In riferimento al momento in cui, durante l’‘Emigrazione’ da Mecca a Medina, il Profeta e Abû Bakr si erano rifugiati in una caverna inseguiti dagli idolatri meccani, e questi ultimi erano giunti in quei luoghi, Al-Bukhârî tramanda nel suo Sahîh (62, II, 3654) da Abû Bakr: “Mentre ero nella caverna dissi al Profeta: ‘Se qualcuno di loro guarda sotto i propri piedi ci vede!’ Lui allora disse: ‘O Abû Bakr, cosa pensi di due persone tali che Allah è il terzo di loro?’ ”

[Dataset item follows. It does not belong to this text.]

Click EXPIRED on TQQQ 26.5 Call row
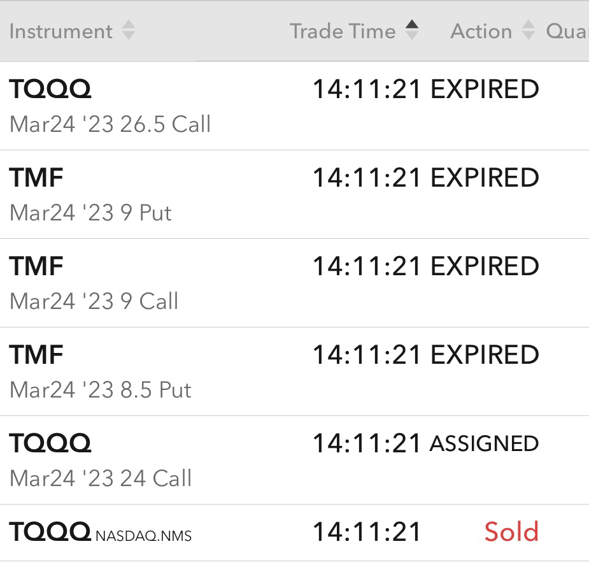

An-Nabahânî, Yûsuf: Compagni del Profeta: la loro eccellenza nell’Islam classico Edizioni Mimesis (Milano), 2006, pagg. 224; (in distribuzione) - €13,60 - ISBN 9788884832658
Questo libro contiene la traduzione (effettuata ed annotata da Marcello Perego) di circa metà del testo dello Sheykh palestinese Yûsuf An-Nabahânî (giudice, Maestro della Legge sacra e del Tasawwuf) nato nel 1849 e morto nel 1932, intitolato in arabo Al-asâlîbu l-badî‘a fî fadli s-sahâba wa iqnâ‘i sh-shi‘a (‘Le meravigliose modalità con cui considerare l’eccellenza dei Compagni e persuadere gli Sciiti’). Di tale testo sono tradotte le due parti iniziali: la prima riguardante ‘La definizione di Compagno, il numero dei Compagni e le loro categorie’, e la seconda sulle ‘Opinioni di alcuni grandi sapienti delle scuole giuridiche’, dodici in tutto, ‘sull’eccellenza dei Compagni’.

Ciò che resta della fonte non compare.